I take a breath. Let it out slowly. “I don’t want a relationship right now,” I say.

“I want… more of that. Of feeling like my body is mine and I get to decide what to do with it. Something that’s just for me, without adding a whole story about girl meets boy and moves to Austria and waits for him at finish lines. ”

Eva lifts her glass again. “To sex without after-school special feelings,” she toasts.

Anna clinks, but her eyes stay on me, thoughtful. “As long as you’re honest—with him and with yourself,” she says. “Then I’m on board.”

Honest. Right.

***

Later, when they’re cleaning up and arguing about who left the wet socks on the radiator, I sit on my bed with the duvet around my shoulders and my phone in my hand. The DM is still there, patient.

I type: Dinner would be nice.

Stare at it. Delete.

I try again: That was wild, thanks, let’s never speak of it again.

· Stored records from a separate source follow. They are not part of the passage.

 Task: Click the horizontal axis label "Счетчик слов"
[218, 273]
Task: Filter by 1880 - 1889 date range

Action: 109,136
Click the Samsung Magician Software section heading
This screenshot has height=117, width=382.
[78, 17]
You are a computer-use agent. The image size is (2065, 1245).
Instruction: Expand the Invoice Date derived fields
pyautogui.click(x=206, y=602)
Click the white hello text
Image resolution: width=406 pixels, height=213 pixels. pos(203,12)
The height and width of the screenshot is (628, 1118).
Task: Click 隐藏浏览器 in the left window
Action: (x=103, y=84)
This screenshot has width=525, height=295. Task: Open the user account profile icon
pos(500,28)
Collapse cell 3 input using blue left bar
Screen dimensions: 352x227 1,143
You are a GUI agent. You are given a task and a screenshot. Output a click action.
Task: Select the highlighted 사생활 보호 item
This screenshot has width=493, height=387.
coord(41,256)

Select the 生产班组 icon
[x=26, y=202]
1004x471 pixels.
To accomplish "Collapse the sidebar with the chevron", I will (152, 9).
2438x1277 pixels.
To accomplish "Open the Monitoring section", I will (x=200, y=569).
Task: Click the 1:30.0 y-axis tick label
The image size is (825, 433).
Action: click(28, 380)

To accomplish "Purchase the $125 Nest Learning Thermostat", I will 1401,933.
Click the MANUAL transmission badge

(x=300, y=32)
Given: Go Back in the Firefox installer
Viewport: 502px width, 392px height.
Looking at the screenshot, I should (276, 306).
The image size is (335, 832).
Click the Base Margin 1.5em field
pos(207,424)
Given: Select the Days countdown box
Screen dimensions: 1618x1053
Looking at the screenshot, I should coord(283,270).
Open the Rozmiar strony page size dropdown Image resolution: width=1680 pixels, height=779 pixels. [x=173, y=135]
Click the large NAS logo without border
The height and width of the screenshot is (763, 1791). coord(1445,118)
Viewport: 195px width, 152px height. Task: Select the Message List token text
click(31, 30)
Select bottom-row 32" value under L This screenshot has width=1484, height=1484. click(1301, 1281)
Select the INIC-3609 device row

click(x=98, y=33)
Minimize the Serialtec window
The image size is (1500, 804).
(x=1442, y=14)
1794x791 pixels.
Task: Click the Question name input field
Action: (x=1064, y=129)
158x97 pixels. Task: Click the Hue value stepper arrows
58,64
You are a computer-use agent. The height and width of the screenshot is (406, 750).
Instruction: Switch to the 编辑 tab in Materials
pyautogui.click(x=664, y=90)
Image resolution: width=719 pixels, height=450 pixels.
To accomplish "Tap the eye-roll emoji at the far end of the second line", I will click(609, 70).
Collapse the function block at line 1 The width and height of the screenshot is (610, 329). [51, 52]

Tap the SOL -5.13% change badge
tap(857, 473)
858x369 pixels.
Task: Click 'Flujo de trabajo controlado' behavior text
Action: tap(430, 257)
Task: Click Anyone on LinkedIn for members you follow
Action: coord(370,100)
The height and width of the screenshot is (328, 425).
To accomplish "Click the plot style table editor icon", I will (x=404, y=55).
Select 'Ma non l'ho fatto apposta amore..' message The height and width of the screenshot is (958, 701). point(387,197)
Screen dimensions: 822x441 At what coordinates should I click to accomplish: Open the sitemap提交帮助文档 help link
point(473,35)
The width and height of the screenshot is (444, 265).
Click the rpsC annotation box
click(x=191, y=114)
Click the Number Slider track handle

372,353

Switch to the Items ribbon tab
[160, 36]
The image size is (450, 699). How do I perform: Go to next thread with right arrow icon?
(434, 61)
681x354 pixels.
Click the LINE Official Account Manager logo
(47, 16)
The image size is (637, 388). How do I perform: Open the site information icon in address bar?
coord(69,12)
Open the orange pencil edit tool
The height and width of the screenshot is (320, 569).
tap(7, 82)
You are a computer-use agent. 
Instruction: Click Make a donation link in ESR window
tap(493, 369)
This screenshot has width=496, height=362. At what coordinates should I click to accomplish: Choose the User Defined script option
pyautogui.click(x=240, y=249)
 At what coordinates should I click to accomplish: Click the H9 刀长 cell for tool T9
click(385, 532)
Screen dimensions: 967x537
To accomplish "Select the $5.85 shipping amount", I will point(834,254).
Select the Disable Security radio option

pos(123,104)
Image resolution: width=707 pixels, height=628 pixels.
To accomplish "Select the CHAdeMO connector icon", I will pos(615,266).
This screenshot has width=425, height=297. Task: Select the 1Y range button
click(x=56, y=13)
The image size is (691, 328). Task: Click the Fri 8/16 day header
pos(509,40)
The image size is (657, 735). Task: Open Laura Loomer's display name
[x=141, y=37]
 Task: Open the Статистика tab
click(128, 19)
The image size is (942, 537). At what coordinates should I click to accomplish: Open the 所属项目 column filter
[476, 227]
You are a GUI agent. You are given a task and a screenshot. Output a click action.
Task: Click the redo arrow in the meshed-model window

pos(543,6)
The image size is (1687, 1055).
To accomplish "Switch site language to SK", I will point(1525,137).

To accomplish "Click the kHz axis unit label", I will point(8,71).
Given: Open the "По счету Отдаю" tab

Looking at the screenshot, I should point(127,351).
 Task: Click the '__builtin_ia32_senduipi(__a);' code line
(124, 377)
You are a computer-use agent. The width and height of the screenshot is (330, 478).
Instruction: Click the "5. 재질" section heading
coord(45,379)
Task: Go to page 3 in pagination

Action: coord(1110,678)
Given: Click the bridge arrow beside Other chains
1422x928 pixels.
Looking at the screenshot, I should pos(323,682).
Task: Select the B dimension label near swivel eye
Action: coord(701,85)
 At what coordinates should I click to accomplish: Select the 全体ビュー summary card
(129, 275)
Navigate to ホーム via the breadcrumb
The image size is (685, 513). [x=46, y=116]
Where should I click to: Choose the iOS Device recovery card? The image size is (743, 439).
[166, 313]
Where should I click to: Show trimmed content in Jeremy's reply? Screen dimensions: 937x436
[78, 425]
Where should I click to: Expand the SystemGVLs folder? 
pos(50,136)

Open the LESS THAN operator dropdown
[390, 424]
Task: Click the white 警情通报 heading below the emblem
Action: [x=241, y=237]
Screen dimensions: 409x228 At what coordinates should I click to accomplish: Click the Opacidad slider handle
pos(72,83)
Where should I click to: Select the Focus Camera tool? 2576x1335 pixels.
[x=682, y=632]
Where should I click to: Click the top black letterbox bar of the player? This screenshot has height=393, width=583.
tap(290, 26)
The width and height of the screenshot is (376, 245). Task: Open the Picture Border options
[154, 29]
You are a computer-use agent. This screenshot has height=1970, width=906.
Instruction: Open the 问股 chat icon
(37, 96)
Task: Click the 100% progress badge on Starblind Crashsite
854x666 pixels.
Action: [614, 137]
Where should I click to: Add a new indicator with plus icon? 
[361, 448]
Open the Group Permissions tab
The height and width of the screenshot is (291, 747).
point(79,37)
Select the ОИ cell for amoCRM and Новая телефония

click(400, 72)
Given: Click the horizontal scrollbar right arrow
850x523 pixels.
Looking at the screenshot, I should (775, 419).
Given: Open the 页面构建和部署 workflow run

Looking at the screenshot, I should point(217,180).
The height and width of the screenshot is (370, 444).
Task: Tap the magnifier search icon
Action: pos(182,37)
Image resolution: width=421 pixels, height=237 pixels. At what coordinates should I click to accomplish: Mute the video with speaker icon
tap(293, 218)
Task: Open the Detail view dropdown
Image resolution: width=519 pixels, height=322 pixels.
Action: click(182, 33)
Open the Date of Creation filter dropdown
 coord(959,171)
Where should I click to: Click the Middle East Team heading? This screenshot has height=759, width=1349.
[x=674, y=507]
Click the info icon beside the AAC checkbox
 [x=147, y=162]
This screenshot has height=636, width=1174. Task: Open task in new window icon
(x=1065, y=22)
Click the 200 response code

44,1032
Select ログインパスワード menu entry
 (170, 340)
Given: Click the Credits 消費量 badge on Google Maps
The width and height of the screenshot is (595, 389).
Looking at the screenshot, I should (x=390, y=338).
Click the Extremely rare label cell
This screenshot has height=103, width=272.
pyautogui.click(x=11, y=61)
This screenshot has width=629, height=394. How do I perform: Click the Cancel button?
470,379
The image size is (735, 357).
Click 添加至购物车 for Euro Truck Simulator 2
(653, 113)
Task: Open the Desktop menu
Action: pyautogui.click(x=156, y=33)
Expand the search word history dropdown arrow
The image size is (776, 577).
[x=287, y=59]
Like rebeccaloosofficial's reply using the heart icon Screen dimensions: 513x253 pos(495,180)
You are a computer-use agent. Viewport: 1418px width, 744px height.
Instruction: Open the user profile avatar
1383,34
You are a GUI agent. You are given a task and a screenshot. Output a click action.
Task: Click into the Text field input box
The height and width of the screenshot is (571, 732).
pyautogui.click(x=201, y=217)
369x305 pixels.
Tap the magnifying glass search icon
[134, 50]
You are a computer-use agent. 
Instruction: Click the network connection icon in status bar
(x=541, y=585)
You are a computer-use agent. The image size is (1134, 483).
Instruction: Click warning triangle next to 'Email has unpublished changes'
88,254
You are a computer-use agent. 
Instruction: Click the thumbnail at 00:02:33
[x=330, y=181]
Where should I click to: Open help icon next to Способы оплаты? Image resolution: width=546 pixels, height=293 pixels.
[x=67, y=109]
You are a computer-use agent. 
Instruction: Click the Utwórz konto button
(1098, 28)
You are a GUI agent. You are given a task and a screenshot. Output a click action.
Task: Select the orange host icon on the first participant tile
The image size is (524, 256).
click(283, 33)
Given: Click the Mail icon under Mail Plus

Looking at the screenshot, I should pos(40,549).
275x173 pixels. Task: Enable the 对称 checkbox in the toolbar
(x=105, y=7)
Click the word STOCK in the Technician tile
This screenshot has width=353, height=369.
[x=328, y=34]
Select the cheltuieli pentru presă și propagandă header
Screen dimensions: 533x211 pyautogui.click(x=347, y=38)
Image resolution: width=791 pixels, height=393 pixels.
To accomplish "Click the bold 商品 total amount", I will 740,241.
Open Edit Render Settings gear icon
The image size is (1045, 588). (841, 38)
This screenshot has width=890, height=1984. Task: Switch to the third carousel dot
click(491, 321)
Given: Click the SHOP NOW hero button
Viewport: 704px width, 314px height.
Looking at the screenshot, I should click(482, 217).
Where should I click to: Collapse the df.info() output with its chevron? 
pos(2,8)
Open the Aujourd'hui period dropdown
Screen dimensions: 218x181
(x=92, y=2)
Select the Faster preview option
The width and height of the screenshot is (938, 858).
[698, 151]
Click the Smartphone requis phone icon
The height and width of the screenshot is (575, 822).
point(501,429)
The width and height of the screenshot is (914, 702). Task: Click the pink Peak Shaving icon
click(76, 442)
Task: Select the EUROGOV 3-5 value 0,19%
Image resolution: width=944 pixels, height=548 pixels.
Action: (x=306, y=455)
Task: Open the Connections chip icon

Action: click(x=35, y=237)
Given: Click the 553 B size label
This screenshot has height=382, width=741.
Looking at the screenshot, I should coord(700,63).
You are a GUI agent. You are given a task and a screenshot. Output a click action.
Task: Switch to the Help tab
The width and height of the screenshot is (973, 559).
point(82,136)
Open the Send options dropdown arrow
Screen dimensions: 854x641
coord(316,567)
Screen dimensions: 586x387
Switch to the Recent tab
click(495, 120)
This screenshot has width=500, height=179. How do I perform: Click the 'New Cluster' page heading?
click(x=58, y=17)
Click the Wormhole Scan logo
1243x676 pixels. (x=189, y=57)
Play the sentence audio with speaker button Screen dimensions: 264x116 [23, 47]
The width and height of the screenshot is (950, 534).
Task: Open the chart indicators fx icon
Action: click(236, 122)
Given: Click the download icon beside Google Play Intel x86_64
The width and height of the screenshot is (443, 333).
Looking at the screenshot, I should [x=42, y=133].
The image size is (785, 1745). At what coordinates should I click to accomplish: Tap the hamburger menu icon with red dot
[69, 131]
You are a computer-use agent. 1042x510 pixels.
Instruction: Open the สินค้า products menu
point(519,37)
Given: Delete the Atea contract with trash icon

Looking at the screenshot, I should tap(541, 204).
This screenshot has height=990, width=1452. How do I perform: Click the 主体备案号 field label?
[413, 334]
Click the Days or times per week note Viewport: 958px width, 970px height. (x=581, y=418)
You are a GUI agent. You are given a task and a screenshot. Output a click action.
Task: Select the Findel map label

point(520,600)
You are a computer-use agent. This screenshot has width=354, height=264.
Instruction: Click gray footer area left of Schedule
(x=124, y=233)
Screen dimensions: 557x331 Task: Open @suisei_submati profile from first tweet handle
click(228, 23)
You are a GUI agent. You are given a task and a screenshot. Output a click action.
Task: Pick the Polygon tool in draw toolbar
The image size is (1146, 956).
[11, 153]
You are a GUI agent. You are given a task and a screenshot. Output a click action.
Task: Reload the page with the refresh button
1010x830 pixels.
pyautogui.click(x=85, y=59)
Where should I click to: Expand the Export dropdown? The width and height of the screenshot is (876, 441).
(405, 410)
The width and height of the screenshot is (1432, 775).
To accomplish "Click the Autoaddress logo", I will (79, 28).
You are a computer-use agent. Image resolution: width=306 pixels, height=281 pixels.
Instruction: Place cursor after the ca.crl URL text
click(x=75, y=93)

Delete. It tastes like ash even in my head.

In the end, I write:

Hey.

I don’t regret it. It was insane, but… in a good way.

I’m not really the dinner-with-celebrities type.

But if you want to repeat the part where the gondola stops, and the rest of the world disappears,

I’ll be at the bottom station tomorrow at 10:30.

I read it three times. It’s bold without being begging, honest without giving away more than I can stand. My thumb hovers over send.

Then I tap.

The message wooshes away. My stomach drops as if I’ve just missed a gate.

“Oh God,” I whisper to the dark room. “What did you just do?”

I’m halfway through composing a follow-up apology in my head when the start gate beep goes off again.

is reply pops up almost instantly.

Deal.

No dinner. Only high-altitude insanity.

10:30. I’ll be there.

I fall back onto the pillow, phone clutched to my chest, a laugh bubbling up out of nowhere. I feel powerful and reckless and a little bit sick.

For once, I don’t fall asleep wondering if someone will pick me. I fall asleep wondering what I’ll dare to ask for when the gondola doors close again.